Each June, Americans rightfully honor the bravery and sacrifice of
the men who invaded Normandy in 1944. Recently, however, this celebration
has too often lapsed into a solipsistic and deeply flawed revision of the
U.S. role in World War II, which leads to equally self-congratulatory but
far more dangerous conclusions about America's purpose in the world
today. If Americans are to get a more balanced view of their history and
their global role, we should remember another June anniversary: today,
the 59th anniversary of Germany's invasion of Russia.
A national mythology has emerged that in 1941 the United States,
appalled by the horrific policies of the Nazis, deliberately embarked on
a crusade to rid the world of Hitler and to stop the Holocaust. D-Day
was, according to this version of events, the decisive point in the "Good
War," when American troops, piously aware of the noble cause for which
they fought, began the military operations that defeated Nazi Germany.
Having beat Hitler and made possible a better world, the United States
remains to this day what Secretary of State Madeleine Albright declares
"the indispensable nation."
Some reminders are in order.
First, of course, such a view slights the anti-Japanese dimension of
the U.S. war, which was the real reason the United States had gone to war
in the first place. Nazi Germany declared war on the United States in
accord with its treaty with Japan; only then did the U.S. declare that
Germany was its enemy too. For most Americans, the purpose of the war
remained to exact revenge on the Japanese.
Second, stopping the mass murder of the Jews didn't figure in any way
in either American war aims or conduct. As for American soldiers and
sailors, they fought the war, as historian and critic Paul Fussell
declares, "in an ideological vacuum." The war was "about your military
unit and your loyalty to it." Plainly put, they fought the war to end it
so that they could go home, a point of view entirely reasonable and even
courageous, but hardly high-minded.
As far as the U.S. contribution to defeating the Nazis goes, even
though Time magazine anointed Gen. Dwight D. Eisenhower as "The Man Who
Defeated Hitler," if any one man deserves that label, it's Soviet Army
Marshal G.K. Zhukov, or possibly Josef Stalin. The main scene of the
Nazis' defeat wasn't Normandy or anywhere else Americans fought, but
rather the Eastern Front, where the conflict was the most terrible war
fought in history. It claimed 50 million Soviet civilian deaths and 29
million Soviet military casualties. But more to the point, Americans
should recall that about 88% of all German casualties fell in the war
with Russia.
Until the Normandy invasion--from June 1941 to June 1944--almost the
whole of the Nazi war machine was concentrated in the East; and even two
months after D-Day, well over half the German army was still fighting the
Soviets. Military historians date the war's turning point two years
before D-Day when, at Stalingrad, the Soviets eradicated 50 divisions
from the Axis order of battle, or nearly one year before when, at the
Battle of Kursk, the Red Army smashed the Wehrmacht's strategic tank
force, breaking the Nazis' capacity for large-scale attack.
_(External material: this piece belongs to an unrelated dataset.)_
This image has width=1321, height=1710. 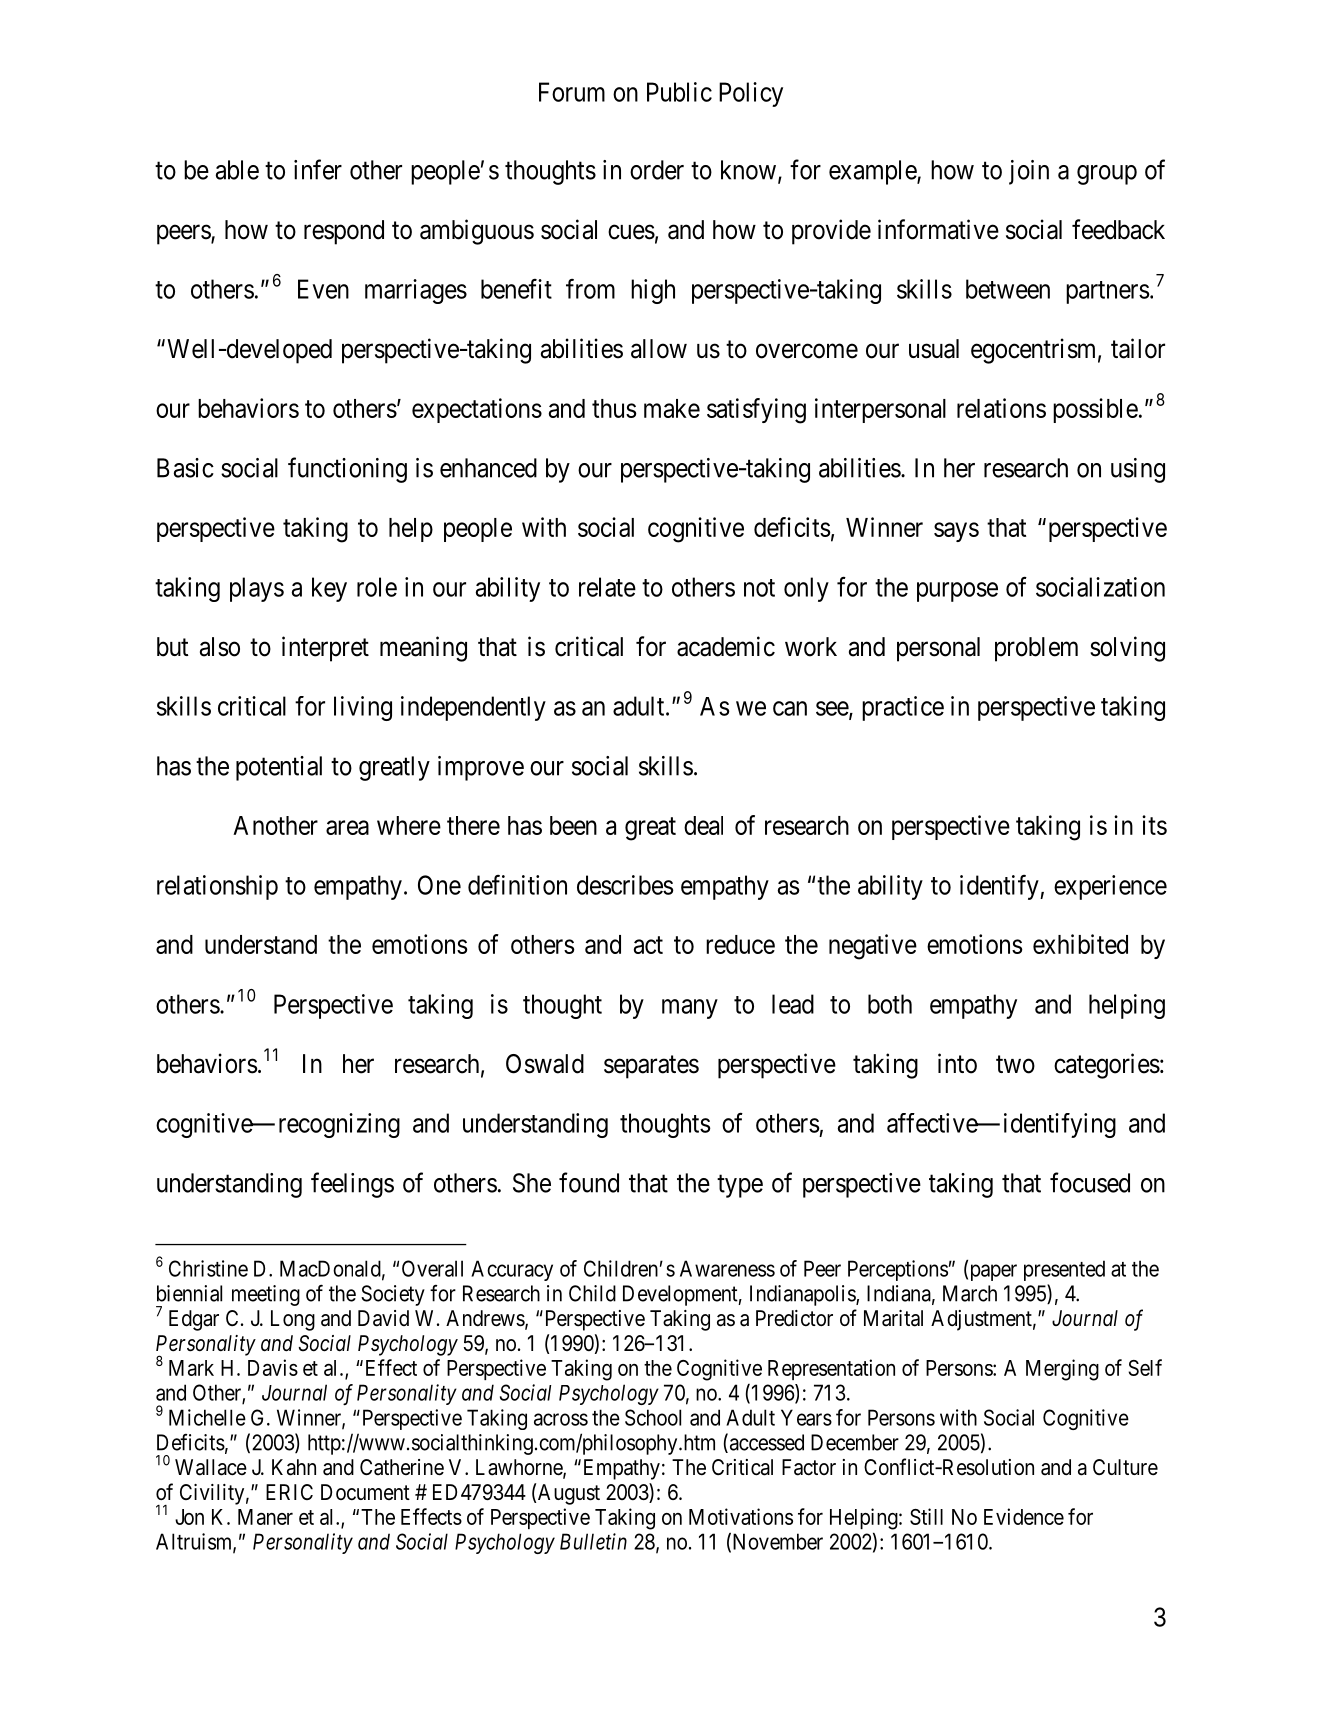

And it was
the Red Army that liberated Auschwitz and bore down on Hitler's bunker.
The moral narcissism that characterizes recent American discussion of
our role in World War II breeds within too many of our statesmen a smug
and reckless pride. After all, the thinking goes, if history has shown
the United States to be so virtuous, then any that oppose us must be
evil.
Today, Americans need not honor the Russian dead as we do our own, but
we should give credit where credit is due, and we must not make
exaggerated claims for ourselves. In contemplating how our WWII role
influences our conduct in the contemporary world, Americans should
remember that self-righteousness is bad enough, but when it springs
largely from a self-serving mythology, it is insufferable.
Benjamin Schwarz Is the Literary Editor of the Atlantic Monthly.